Como ese muchacho, alegre y joven, que baja del colectivo, de un salto, último, con una sonrisa tan grande que no le entra en la boca y con un libro, cansado de tanto andar de acá para allá, que en la tapa amarillenta reza: “O caminho para a distancia”. En la plaza que está ahí nomás, tan cerca que se puede sentir la vibración de la playa aún sin verla, se sienta a la mesa, junto al bronce de su ídolo y le pide a un turista, que está allí para lo mismo que él, que le saque una foto. Y se va contento, a mojarse los pies en el mar.

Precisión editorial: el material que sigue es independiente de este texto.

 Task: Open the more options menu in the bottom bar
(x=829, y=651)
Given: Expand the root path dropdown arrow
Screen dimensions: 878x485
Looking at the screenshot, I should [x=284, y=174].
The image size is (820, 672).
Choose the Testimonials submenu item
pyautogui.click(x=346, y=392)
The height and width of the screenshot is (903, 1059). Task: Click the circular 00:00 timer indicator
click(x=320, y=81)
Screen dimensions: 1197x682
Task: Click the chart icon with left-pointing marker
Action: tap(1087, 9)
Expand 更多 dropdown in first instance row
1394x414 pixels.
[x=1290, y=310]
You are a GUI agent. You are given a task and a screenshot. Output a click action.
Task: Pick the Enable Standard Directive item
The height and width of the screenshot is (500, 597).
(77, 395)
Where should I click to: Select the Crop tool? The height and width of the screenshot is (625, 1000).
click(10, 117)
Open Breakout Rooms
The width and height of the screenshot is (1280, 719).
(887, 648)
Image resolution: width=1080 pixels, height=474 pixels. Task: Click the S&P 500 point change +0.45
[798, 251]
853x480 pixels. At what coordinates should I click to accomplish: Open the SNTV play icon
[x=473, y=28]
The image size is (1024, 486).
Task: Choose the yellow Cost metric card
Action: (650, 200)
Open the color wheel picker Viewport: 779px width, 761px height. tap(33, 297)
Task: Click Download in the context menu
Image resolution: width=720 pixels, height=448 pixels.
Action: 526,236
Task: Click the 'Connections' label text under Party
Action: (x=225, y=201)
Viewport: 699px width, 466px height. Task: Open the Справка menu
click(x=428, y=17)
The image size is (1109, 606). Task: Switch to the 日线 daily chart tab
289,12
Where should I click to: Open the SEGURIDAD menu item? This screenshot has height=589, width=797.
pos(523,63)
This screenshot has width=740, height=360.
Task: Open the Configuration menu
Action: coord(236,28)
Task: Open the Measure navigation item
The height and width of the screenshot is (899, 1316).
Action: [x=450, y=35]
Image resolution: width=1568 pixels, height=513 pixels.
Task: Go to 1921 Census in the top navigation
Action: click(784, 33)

La invitación de Jorge Amado
Salvador de Bahía es la ciudad de los tropicalistas Caetano Veloso, de María Betanhia, de Gilberto Gil, de Gal Costa, también la de Jorge Amado, el autor de “Doña Flor y sus dos maridos”, entre otras maravillas de la literatura. Fue él quien escribió una “Invitación” a la ciudad que seduce y pone la piel de gallina. “Bahía te espera con su fiesta cotidiana. Tus ojos se inundarán de pintoresquismo, pero también se entristecerán ante la miseria que sobra por estas calles coloniales donde se elevan, violentos, los modernos rascacielos”, escribe en un texto que hablar de Yeamanjá, del oro de Sao Francisco y los milagros del Senhor de Bomfim y cuenta que “un pueblo mestizo, cordial, civilizado, pobre y sensible habita en este paisaje de ensueño”.